Studies were conducted to identify a 64-kD thylakoid membrane protein of unknown function. The protein was extracted from chloroplast thylakoids under low ionic strength conditions and purified to homogeneity by preparative sodium dodecyl sulfate-polyacrylamide gel electrophoresis. Four peptides generated from the proteolytic cleavage of the wheat 64-kD protein were sequenced and found to be identical to internal sequences of the chloroplast-coupling factor (CF1) alpha-subunit.

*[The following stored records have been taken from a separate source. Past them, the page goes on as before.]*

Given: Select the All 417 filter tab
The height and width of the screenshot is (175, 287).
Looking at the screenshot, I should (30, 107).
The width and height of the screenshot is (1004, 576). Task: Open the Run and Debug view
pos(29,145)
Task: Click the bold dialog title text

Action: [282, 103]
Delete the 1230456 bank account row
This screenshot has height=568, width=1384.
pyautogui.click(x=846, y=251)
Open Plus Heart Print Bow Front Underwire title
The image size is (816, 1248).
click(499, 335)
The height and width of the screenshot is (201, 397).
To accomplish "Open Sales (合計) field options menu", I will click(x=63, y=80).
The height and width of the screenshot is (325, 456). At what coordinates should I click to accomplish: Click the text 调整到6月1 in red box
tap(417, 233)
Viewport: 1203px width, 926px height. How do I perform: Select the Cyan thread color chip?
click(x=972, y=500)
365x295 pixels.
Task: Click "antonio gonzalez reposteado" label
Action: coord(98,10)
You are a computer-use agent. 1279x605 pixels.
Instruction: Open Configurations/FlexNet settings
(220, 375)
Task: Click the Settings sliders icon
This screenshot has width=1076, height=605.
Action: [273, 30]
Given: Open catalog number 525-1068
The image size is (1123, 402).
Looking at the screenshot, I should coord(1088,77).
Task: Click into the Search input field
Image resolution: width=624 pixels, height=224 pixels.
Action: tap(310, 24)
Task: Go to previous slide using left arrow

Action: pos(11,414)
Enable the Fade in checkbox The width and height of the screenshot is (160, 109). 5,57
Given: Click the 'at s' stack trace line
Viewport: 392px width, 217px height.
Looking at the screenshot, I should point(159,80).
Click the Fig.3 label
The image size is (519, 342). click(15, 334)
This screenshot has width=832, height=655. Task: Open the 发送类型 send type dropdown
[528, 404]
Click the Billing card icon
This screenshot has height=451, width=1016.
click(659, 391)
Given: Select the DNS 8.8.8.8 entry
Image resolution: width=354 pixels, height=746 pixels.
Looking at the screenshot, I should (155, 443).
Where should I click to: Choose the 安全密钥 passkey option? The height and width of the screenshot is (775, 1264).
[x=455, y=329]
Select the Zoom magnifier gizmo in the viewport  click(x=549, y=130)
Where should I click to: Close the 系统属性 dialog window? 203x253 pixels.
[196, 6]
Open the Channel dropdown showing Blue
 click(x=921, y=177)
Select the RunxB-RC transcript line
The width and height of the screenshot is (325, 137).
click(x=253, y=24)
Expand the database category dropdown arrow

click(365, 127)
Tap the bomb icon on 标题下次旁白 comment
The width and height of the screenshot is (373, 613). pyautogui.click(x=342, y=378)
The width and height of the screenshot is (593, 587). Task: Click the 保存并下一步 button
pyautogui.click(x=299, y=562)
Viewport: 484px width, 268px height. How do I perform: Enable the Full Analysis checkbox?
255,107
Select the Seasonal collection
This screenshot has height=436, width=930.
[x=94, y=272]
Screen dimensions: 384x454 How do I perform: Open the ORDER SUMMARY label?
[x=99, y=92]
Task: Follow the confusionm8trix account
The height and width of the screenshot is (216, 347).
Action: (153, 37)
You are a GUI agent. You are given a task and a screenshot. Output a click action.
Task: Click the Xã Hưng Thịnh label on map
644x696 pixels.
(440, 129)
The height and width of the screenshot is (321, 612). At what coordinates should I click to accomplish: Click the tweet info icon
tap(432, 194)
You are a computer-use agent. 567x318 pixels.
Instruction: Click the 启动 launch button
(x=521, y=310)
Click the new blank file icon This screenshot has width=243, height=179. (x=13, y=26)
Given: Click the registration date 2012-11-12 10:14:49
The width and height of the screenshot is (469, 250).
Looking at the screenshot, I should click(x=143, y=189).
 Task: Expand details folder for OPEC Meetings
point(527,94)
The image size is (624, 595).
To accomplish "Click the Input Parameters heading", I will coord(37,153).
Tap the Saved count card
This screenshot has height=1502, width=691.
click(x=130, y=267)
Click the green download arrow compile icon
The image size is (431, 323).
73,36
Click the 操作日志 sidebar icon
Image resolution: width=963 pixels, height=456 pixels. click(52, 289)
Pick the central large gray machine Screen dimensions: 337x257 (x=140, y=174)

Antibodies for the 64-kD protein also recognized the alpha-subunit of CF1. Both the 64-kD protein and the 61-kD CF1 alpha-subunit were present in the monocots barley (Hordeum vulgare), maize (Zea mays), oat (Avena sativa), and wheat (Triticum aestivum); but the dicots pea (Pisum sativum), soybean (Glycine max Merr.), and spinach (Spinacia oleracea) contained only a single polypeptide corresponding to the CF1 alpha-subunit. The 64-kD protein accumulated in response to high irradiance (1000 mu mol photons m(-2) s(-1)) and declined in response to low irradiance (80 mu mol photons m(-2) s(-1)) treatments. Thus, the 64-kD protein was identified as an irradiance-dependent isoform of the CF1 alpha-subunit found only in monocots. Analysis of purified CF1 complexes showed that the 64-kD protein represented up to 15% of the total CF1 alpha-subunit.